Here are a few important corrections to my article, courtesy of the IPv6 Program Manager at Microsoft:
Starting in the section titled “IPv6 After Vista”:
1. “…though it is possible to disable IPv6 support at the physical layer in Vista if you're in an all-IPv4 networking environment.” In Windows Vista, IPv6 is disabled through a registry key or the GUI, and the stack itself is shutoff. Thus IPv6 is disabled at Layer 3, not “at the physical layer.” Additionally, Just about everyone is currently in an all IPv4-environment, so this statement doesn’t make a whole lot of sense. Careful Security Development Lifecycle reviews have shown us that leaving IPv6 enabled by default does not reduce the stability or security of a Windows Vista machine, so leaving IPv6 enabled makes sense unless there is a regulatory or security control the specifically forbids it (and hopefully those are being updated, and quickly) I know you cover this a bit in the next sentence, but we are trying to make this crystal clear as there has been a lot of misinformation published.

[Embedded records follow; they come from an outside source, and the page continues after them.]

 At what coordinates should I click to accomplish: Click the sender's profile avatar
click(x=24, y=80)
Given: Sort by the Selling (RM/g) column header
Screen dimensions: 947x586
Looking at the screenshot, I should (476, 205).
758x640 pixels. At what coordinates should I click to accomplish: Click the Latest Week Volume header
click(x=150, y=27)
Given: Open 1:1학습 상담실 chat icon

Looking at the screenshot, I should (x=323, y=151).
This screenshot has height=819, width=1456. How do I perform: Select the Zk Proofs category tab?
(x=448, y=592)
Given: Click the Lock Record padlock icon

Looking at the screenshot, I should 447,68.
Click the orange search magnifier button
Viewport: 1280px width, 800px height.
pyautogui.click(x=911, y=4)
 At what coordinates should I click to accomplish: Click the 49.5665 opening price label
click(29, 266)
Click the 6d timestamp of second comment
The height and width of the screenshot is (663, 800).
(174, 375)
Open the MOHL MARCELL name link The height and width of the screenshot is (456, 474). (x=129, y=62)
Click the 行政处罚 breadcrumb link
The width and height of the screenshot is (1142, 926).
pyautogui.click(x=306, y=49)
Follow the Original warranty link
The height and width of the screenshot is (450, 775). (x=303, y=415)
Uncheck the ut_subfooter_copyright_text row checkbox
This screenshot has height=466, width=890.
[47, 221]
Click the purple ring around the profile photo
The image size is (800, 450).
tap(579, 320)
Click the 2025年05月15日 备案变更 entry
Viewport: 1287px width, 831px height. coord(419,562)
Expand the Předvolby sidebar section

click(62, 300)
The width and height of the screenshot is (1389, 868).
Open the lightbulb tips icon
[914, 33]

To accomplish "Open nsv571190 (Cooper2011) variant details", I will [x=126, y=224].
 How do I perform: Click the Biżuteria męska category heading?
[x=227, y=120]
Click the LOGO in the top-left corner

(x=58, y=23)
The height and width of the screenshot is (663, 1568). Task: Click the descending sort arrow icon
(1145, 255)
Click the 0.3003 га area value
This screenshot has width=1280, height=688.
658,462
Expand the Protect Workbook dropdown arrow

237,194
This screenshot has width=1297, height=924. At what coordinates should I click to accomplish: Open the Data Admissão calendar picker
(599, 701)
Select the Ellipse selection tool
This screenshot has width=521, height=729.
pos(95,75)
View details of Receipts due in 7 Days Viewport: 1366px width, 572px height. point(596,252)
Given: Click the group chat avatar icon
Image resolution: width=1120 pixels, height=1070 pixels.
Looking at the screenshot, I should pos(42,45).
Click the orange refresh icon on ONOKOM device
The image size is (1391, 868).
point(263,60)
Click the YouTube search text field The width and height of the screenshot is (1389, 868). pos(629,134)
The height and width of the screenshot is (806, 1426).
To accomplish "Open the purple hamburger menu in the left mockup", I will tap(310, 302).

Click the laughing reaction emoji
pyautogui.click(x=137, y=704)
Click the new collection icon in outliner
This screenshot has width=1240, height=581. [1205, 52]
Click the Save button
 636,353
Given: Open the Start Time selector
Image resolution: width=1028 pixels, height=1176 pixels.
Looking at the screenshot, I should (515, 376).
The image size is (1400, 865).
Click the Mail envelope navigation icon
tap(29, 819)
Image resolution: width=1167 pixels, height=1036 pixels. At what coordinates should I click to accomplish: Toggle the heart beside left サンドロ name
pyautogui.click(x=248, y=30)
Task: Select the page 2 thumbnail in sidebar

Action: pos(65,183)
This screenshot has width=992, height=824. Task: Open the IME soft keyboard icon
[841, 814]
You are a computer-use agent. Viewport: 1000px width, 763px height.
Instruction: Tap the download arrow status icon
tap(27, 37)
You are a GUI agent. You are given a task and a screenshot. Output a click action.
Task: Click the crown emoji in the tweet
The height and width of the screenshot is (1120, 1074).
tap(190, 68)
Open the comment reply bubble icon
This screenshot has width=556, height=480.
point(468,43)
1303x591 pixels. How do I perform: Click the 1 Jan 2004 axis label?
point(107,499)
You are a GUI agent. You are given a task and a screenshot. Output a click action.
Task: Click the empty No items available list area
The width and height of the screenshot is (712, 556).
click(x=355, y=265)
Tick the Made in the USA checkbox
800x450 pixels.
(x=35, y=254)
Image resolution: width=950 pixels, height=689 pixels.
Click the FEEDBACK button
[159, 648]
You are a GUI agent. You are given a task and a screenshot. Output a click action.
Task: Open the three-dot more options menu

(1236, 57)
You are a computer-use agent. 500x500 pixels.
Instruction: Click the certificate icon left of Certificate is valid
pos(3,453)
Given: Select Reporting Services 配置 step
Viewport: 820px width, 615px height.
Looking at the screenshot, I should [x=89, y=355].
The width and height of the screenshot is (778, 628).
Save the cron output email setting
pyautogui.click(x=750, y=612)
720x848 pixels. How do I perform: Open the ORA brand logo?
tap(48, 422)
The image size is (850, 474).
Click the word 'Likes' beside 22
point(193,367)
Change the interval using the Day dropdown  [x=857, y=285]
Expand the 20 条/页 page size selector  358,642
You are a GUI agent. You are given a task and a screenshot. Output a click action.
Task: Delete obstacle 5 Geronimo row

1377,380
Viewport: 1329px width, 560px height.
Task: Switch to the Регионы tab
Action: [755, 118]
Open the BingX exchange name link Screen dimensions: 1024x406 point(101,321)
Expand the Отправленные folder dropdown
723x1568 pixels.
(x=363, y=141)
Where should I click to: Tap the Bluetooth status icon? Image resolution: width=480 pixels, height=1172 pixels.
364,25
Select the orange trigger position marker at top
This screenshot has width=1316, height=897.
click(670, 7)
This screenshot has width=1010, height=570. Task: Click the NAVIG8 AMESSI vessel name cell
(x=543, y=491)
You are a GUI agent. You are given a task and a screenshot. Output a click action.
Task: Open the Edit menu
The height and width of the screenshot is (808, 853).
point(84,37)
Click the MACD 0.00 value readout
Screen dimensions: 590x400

2. “…and possibly whole countries like China, Japan, and South Korea migrate their legacy IPv4 networks to IPv6” This is a myth. China is doing a lot of work on their *private* network (CNGI) and Japan has a good deal of infrastructure, for instance, but overall countries moving towards IPv6 are zero at this point.
3. “Teredo... is enabled by default on Vista computers that are members of a domain.” This is incorrect, and hurts our overall messaging. PLEASE correct this. Teredo is DISABLED by default of domain joined machines. We are aware of a bug that prevents this from happening in 100% of the cases, and this will be corrected in Vista SP1. The implication that we intentionally enabled it on domain joins, though. Is excruciatingly painful. Teredo is designed for the home user, plain and simple. Teredo should not be used in the enterprise. We have been trying to get this message out, but a loud roar of other companies and media reports have been attacking Teredo making it *sound* like we are positioning this as the next great thing in Enterprise IPv6 deployment. We are not. Please read http://www.microsoft.com/technet/community/columns/cableguy/cg1005.mspx for more details.
4. There is a question at the bottom of the post about what the effects of disabling IPv6 are. Just FYI, the entire Peer-to-Peer framework requires IPv6, as does failover clustering in Windows Server 2008. What this means is that if you disable IPv6, anything written to the P2P Framework will break. The only app we include out of the box that uses the P2P APIs is Windows Meeting Space. This, disabling IPv6 breaks Windows Meeting Space, plus any other apps that happen to use P2P APIs, plus Windows Failover clustering.